- ¿Qué hace usted acá? -preguntó.
El francés, que solía siempre desvariar en las pocas charlas que solía sostener, dudó si realmente se dirigía a él. Muy en lo profundo anhelaba que le hablen, pero por nada del mundo deseaba que le suceda como aquella vez que una pitonisa viajera se aburrió de su charla por el simple hecho de haber afirmado que nació un 18 de enero de 1689, y que de ejercicio y vocación era jurista y filósofo.
-Sepa usted que no puede, ni le dejarán firmar esos libros -afirmó la mujer.
Recién ahí el europeo se dio cuenta de que frente a él, en una mesita ubicada en plena calle, se exponían unos libros que la gente firmaba al pasar.
- ¿Y para qué firman? -preguntó el francés.
- Piden que la justicia sea independiente -respondió ella.
Fue en ese momento que el filósofo recordó que hace muchos años él mismo planteó la idea fundamental, básica y esencial, de la independencia de poderes. Para él era indispensable la separación de éstos, porque bajo su criterio no podía entenderse una sociedad, que no fuese una tiranía, sin este concepto tan básico. Por ello fue que, cuando se enteró para qué eran los libros, se espantó.
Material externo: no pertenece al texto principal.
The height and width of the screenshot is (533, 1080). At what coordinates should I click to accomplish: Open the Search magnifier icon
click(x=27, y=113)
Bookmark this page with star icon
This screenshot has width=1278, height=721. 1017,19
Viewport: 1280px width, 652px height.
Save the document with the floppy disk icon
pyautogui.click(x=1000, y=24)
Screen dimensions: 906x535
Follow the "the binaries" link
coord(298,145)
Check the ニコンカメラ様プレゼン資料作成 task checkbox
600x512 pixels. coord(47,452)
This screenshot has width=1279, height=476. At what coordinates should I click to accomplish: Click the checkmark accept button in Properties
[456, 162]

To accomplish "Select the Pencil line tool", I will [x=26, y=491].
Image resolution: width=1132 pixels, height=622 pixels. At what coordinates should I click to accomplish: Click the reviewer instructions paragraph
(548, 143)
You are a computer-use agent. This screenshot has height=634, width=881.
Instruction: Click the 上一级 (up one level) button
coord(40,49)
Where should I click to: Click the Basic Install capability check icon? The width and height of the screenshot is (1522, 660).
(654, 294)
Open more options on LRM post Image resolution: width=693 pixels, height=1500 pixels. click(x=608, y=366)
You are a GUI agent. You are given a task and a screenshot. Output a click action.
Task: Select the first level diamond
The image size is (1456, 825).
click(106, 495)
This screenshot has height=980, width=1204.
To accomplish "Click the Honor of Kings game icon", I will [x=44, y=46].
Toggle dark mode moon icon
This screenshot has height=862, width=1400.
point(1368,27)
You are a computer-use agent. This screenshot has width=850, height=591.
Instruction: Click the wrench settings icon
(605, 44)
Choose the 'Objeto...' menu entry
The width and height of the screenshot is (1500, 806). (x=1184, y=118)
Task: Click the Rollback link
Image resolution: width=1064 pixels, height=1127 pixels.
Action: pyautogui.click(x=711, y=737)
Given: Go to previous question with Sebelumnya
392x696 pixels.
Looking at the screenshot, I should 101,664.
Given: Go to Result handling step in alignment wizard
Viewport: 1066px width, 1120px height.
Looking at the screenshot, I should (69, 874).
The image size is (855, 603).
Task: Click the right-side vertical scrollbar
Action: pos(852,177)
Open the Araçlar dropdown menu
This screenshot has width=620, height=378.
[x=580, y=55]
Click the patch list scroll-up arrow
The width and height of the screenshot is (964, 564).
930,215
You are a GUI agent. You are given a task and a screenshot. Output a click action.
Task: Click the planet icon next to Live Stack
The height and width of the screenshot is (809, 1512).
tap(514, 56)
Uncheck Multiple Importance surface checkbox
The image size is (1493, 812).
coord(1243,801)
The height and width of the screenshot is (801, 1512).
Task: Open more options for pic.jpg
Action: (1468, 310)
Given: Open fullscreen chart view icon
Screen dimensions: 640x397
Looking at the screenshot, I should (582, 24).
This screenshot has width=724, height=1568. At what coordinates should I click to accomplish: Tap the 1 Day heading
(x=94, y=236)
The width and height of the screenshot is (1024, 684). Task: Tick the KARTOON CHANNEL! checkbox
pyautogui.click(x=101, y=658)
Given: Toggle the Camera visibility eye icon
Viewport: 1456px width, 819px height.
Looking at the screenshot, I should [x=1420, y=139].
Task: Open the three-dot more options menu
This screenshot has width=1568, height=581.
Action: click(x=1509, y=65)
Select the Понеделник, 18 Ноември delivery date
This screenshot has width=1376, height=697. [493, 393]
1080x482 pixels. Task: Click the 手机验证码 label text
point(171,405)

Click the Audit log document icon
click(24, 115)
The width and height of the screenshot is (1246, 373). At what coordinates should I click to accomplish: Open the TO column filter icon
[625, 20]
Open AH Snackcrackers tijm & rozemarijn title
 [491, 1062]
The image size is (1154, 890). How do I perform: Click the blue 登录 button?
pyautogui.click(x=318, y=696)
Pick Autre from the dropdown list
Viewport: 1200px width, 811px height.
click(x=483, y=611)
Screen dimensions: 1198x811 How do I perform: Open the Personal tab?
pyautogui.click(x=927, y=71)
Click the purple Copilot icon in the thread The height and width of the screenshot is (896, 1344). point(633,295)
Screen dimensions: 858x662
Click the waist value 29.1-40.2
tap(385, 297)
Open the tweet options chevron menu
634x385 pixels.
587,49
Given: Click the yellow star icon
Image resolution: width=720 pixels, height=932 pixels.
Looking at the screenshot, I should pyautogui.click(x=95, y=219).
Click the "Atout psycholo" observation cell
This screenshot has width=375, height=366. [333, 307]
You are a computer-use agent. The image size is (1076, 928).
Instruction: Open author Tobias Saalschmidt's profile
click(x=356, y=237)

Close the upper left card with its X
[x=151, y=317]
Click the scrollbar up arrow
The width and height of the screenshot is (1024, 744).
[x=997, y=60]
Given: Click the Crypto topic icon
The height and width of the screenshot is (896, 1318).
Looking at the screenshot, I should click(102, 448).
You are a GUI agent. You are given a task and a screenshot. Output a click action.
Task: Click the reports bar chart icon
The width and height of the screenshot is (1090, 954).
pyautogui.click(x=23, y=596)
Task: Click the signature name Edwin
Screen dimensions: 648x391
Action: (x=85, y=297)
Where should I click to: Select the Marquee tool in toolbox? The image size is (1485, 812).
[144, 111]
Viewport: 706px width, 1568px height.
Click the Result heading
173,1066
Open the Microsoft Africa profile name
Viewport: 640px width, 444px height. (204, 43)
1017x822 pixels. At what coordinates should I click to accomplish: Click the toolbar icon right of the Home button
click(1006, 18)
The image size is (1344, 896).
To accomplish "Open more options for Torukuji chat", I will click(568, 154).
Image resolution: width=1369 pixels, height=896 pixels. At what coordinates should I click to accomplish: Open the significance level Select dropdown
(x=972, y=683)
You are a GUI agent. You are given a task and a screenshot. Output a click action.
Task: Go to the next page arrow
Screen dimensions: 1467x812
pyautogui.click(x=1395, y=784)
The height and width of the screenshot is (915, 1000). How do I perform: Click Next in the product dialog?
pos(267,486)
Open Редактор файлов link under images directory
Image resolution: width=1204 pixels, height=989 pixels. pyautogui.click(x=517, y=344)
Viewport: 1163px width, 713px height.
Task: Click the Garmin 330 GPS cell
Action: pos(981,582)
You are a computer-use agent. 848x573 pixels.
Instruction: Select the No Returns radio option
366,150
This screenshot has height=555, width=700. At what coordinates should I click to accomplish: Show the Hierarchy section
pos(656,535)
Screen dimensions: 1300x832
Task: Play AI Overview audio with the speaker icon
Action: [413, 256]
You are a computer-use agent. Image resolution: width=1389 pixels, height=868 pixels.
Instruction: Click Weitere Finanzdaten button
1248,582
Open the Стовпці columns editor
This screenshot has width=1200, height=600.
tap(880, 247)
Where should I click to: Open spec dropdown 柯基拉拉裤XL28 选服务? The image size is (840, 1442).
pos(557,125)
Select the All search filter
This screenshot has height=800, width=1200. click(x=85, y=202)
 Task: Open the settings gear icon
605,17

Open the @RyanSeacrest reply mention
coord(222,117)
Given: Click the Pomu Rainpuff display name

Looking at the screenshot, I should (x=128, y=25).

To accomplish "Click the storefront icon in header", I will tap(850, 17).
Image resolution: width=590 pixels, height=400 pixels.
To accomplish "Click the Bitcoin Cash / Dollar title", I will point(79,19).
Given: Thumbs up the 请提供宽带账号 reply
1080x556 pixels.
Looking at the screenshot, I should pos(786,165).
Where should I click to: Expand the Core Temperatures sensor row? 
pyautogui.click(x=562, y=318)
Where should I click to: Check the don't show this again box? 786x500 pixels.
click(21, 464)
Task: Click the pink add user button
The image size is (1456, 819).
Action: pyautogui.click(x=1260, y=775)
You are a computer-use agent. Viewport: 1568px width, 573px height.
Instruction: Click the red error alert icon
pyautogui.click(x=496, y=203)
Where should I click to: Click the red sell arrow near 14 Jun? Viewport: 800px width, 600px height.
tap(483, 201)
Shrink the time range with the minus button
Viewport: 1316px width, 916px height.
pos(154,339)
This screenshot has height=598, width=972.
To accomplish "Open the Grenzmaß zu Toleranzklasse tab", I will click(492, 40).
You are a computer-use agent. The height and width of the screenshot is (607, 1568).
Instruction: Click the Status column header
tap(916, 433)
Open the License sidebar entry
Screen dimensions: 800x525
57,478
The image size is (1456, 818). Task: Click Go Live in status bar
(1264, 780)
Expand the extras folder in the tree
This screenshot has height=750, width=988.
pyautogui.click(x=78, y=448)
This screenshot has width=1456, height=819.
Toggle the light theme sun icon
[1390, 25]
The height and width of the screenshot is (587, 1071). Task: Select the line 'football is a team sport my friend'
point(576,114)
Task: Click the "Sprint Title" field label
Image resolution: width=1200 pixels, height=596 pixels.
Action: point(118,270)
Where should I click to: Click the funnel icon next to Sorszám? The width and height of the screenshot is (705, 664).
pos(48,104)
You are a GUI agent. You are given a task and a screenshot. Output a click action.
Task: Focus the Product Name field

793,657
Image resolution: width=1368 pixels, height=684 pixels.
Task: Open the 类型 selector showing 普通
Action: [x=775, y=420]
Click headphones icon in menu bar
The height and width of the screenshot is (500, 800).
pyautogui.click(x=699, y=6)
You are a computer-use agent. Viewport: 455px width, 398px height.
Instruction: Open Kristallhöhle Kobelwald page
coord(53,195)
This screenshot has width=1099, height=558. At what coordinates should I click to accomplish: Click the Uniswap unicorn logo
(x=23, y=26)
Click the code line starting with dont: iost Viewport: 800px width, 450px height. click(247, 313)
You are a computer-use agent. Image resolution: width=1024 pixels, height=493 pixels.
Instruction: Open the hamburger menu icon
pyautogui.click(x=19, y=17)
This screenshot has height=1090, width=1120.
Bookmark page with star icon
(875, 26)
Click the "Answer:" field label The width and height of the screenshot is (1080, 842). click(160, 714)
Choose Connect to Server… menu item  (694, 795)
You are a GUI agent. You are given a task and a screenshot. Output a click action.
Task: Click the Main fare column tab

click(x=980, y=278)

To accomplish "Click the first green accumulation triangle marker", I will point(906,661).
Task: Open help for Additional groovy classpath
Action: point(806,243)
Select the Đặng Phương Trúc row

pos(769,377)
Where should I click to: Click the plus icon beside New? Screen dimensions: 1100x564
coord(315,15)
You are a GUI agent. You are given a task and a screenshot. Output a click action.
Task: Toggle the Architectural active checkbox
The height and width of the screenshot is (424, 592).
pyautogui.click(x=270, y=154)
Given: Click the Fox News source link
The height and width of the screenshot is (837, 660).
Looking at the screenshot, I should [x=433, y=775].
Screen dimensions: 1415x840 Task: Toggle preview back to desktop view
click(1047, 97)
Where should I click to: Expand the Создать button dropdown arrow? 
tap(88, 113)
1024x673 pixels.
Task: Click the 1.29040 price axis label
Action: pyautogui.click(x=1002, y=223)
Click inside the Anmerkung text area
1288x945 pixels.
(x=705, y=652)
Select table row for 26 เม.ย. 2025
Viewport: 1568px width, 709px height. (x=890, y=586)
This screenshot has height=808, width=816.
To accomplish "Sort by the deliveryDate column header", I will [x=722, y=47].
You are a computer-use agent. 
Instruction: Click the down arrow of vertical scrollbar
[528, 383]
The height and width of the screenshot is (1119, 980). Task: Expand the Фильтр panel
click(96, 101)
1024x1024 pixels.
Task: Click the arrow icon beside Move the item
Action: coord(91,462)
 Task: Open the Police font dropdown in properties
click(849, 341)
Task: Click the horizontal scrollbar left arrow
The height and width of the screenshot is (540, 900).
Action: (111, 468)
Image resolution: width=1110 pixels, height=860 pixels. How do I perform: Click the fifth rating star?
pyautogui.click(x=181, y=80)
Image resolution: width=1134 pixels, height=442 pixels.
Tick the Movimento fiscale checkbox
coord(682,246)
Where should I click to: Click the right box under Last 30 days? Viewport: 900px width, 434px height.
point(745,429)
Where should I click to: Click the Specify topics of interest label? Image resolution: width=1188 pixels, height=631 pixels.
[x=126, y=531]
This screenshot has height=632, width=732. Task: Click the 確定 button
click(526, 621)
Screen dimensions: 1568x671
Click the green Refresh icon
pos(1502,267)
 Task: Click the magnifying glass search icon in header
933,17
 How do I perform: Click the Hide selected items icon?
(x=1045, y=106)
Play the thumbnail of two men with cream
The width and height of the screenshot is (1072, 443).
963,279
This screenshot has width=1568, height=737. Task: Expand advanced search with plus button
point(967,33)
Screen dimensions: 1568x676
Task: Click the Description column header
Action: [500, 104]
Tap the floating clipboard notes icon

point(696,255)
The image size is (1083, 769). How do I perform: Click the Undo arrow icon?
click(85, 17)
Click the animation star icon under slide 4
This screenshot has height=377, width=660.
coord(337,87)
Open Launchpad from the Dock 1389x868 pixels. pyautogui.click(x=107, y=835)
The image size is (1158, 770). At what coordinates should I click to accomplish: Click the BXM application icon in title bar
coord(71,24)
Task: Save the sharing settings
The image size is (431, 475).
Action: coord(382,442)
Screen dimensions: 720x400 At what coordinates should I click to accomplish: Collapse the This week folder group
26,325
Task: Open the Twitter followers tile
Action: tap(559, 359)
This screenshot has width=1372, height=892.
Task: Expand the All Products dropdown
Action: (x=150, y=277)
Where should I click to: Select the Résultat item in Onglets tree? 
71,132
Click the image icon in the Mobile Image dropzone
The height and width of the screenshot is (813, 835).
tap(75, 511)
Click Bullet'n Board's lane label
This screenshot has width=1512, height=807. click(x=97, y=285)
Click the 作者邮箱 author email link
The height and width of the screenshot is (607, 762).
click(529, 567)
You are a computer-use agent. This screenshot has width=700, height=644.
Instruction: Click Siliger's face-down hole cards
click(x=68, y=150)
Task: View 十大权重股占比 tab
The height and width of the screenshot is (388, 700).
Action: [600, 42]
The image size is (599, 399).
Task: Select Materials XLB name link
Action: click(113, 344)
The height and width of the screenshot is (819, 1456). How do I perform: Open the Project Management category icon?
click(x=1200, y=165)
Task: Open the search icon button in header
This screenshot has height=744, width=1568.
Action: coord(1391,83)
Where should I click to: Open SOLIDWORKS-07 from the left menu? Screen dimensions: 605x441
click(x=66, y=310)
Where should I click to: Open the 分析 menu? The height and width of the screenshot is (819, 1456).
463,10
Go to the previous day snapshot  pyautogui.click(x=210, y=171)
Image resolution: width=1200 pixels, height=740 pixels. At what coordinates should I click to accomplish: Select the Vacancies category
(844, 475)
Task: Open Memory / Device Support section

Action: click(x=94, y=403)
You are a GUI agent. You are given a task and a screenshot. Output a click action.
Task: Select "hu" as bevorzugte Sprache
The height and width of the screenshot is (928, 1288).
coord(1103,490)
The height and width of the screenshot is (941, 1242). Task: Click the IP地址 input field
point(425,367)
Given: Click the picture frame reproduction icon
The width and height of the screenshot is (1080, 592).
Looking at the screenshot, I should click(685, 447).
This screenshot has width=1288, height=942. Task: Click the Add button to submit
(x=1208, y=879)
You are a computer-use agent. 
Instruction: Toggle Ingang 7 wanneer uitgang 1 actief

No fue un susto de sorpresa, fue más bien el miedo profundo a entender, de golpe y sin anestesia, las continuas persecuciones, las permanentes denuncias de corrupción, las sentencias injustas, los criminales favorecidos, los políticos medidos con distinta vara y las licencias ilegales de las que se jactaba el gobierno.
- Con razón el país está como está ーalcanzó a susurrar el galo, segundos antes de darse cuenta de que no estaba vivo y que era un alma en pena vagando por un país sin justicia.